* What you have to do
The answer consists solely of the data below, reproduced exactly.

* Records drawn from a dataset
■ ■ ■ ■ ■

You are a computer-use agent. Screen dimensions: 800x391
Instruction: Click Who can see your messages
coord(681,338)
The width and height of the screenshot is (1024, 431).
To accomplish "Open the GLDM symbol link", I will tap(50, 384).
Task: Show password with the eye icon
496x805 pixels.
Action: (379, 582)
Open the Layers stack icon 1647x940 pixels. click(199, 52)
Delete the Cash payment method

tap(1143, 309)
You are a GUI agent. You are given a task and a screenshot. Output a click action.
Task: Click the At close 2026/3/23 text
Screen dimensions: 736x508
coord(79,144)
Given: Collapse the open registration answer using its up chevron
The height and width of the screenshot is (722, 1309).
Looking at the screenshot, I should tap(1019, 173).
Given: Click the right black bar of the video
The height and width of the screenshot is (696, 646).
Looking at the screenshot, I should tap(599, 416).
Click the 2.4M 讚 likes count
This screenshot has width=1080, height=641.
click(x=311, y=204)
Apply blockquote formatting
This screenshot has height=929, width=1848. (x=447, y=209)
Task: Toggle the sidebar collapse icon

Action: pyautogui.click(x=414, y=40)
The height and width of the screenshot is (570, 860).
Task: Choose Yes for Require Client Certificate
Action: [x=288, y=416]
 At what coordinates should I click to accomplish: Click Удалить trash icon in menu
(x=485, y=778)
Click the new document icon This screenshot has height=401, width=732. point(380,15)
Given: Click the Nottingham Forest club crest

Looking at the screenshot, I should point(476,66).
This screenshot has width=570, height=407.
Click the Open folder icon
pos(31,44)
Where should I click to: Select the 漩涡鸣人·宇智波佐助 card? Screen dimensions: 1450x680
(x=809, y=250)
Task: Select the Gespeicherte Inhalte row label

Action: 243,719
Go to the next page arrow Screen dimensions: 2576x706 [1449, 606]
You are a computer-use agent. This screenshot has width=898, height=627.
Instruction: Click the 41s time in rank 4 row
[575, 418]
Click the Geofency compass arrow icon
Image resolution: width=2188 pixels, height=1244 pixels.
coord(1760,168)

■ ■ ■ ■ ■

* Your solution
You are a computer-use agent. Screen dimensions: 800x391
Instruction: Click Who can see your messages
coord(681,338)
The width and height of the screenshot is (1024, 431).
To accomplish "Open the GLDM symbol link", I will tap(50, 384).
Task: Show password with the eye icon
496x805 pixels.
Action: (379, 582)
Open the Layers stack icon 1647x940 pixels. click(199, 52)
Delete the Cash payment method

tap(1143, 309)
You are a GUI agent. You are given a task and a screenshot. Output a click action.
Task: Click the At close 2026/3/23 text
Screen dimensions: 736x508
coord(79,144)
Given: Collapse the open registration answer using its up chevron
The height and width of the screenshot is (722, 1309).
Looking at the screenshot, I should tap(1019, 173).
Given: Click the right black bar of the video
The height and width of the screenshot is (696, 646).
Looking at the screenshot, I should tap(599, 416).
Click the 2.4M 讚 likes count
This screenshot has width=1080, height=641.
click(x=311, y=204)
Apply blockquote formatting
This screenshot has height=929, width=1848. (x=447, y=209)
Task: Toggle the sidebar collapse icon

Action: pyautogui.click(x=414, y=40)
The height and width of the screenshot is (570, 860).
Task: Choose Yes for Require Client Certificate
Action: [x=288, y=416]
 At what coordinates should I click to accomplish: Click Удалить trash icon in menu
(x=485, y=778)
Click the new document icon This screenshot has height=401, width=732. point(380,15)
Given: Click the Nottingham Forest club crest

Looking at the screenshot, I should point(476,66).
This screenshot has width=570, height=407.
Click the Open folder icon
pos(31,44)
Where should I click to: Select the 漩涡鸣人·宇智波佐助 card? Screen dimensions: 1450x680
(x=809, y=250)
Task: Select the Gespeicherte Inhalte row label

Action: 243,719
Go to the next page arrow Screen dimensions: 2576x706 [1449, 606]
You are a computer-use agent. This screenshot has width=898, height=627.
Instruction: Click the 41s time in rank 4 row
[575, 418]
Click the Geofency compass arrow icon
Image resolution: width=2188 pixels, height=1244 pixels.
coord(1760,168)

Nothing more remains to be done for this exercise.